Nun öffnete Jochen die Lider, er hatte wieder Augen. »Vielleicht gibt es noch Mittel«, sagte er groß und gemessen. »Ich unterschreibe das Ding nicht nur, sondern löse es auch ein, ohne Ersatz zu beanspruchen.«

»Jochen, du wolltest ...« Ein Hoffnungsstrahl, an den Harder vorläufig selbst noch nicht glaubte, fiel in seine Seele.

»Ja, ich wollte, aber ich stelle meine Bedingungen: Du holst sofort deine Tochter. Deine Tochter bittet mich, sie zu heiraten, und ersucht mich, ›liebes Tinchen‹ zu ihr zu sagen. Und dann sagt sie ›mein lieber Jochen‹ zu mir und erklärt mich für einen guten Menschen und sagt, daß sie mich liebt, und zwar aus dem Grunde ihres Herzens und mit reiner, aufrichtiger Liebe. Und wie sichs für Brautleute schickt, umarmt sie mich und küßt mich. Und wenn das alles geschehen ist, dann unterschreibe ich den Wechsel, und das andere, was ich versprochen habe, gebe ich schriftlich.«

»Aber Jochen ...«

»Was ist?« fragte dieser.

»Das tut Katrien nicht.«

»Dann ist Katrien ein undankbares Mädchen und eine lieblose Tochter, dann unterschreib ich auch den Wechsel nicht.«

»Das ist ja ganz unnatürlich und unmenschlich«, eiferte der Alte.

»Ich bin nun mal für das Unnatürliche und Unmenschliche.«

Ein Arbeiter trat ein. »Ja, ja«, rief Jochen ihm entgegen, »geh nur, ich komm.«

»Du mußt mich wirklich entschuldigen«, wandte er sich an Harder. »Ich geh jetzt. Ich hab Geschäfte. Du kennst ja meine Meinung, und nach der Kontoruhr kannst du deine Rübe einstellen. Also nach einer Stunde.«

Als der Alte das Zimmer verlassen hatte, rief Jochen den Arbeiter zurück. »Wir wollen es jetzt lassen, Krischan«, sagte er. »Heute nachmittag ist auch noch früh genug. Ich komme heute nachmittag.«

Krischan verschwand durch die Tür nach dem Schneideraum. Um ihn kümmerte sich Jochen nicht. Jochen verfolgte durch das Fenster den langsam über den Hof gehenden Harder. Dann trat er zurück, warf die Arme in die Luft und lachte laut auf, aber nicht aus dem Kehlkopf, sondern aus voller Brust. »Die soll mir schon kommen! Endlich, endlich! – Ich will sie feierlich empfangen. Leider fehlt mir die Palme. Will mal sehen, was sich mit den Sachen machen läßt, die ich besitze.«

»Lene! Heinrich!« rief er durchs Haus.

In seiner Wohnstube ließ Joachim Riese zusammentragen und auf Reolen amphitheatralisch aufbauen, was seine Räume an Gewächsen bargen. Dem großen Spiegel gegenüber richtete er seinen die Palme vertreten sollenden Blumenhain her. Da wollte er Braut und Brautvater empfangen.

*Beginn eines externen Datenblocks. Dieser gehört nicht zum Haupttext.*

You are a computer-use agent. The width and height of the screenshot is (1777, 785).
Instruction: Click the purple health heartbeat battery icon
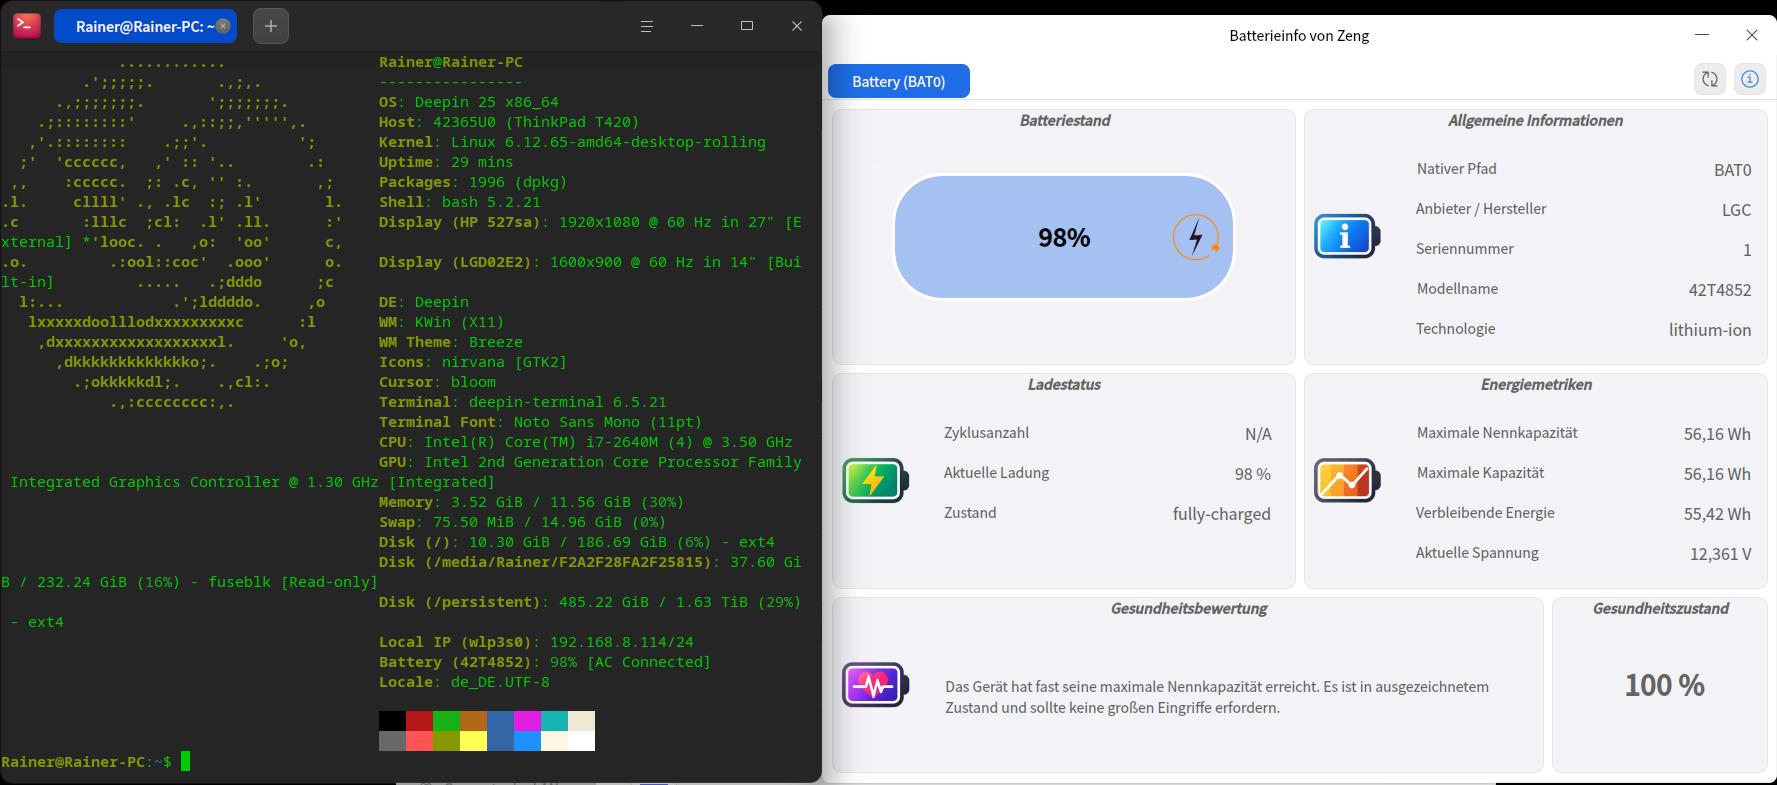click(875, 685)
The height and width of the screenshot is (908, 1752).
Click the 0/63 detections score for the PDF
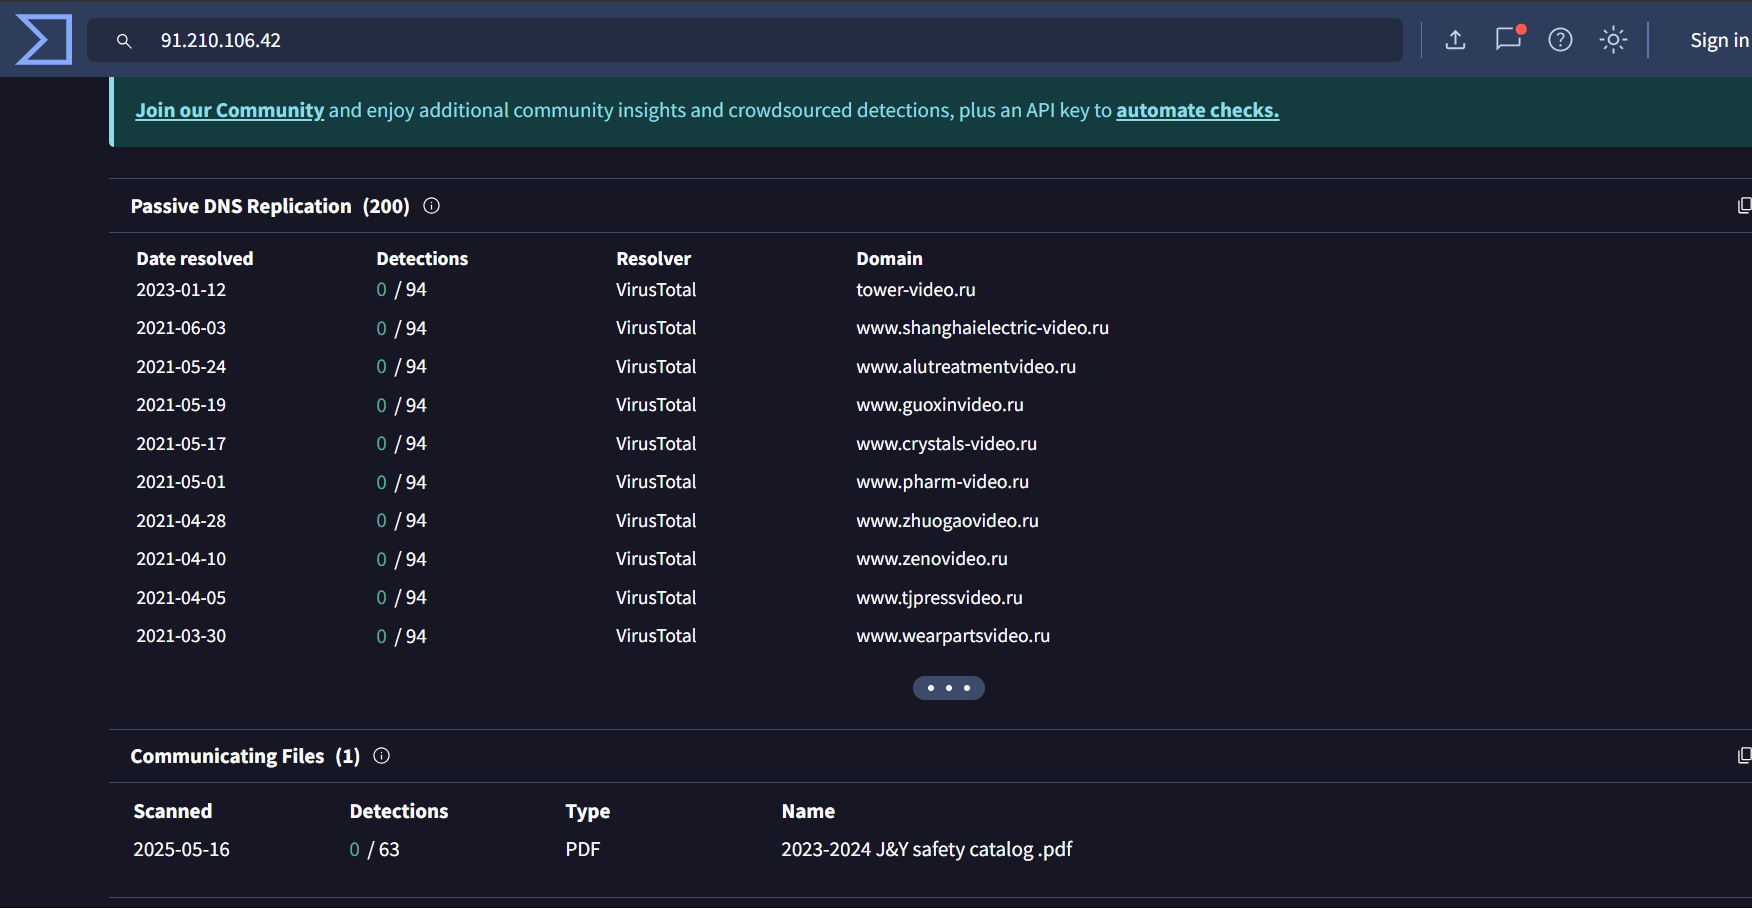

Mit gravitätischer Miene setzte er sich hinein und wartete auf Katriens Liebeserklärung.

Er wartete eine Stunde. Katrien kam nicht. Er wartete noch eine in seinem Hain. Und die nicht kamen, waren Harder und Katrien.

Da gab er Befehl, alles wieder wegzutragen.

»Verrücktheit!« sagte Lene. »Blödsinn!« drückte sich Heinrich aus. Aber sie schafften nach dem Gebot.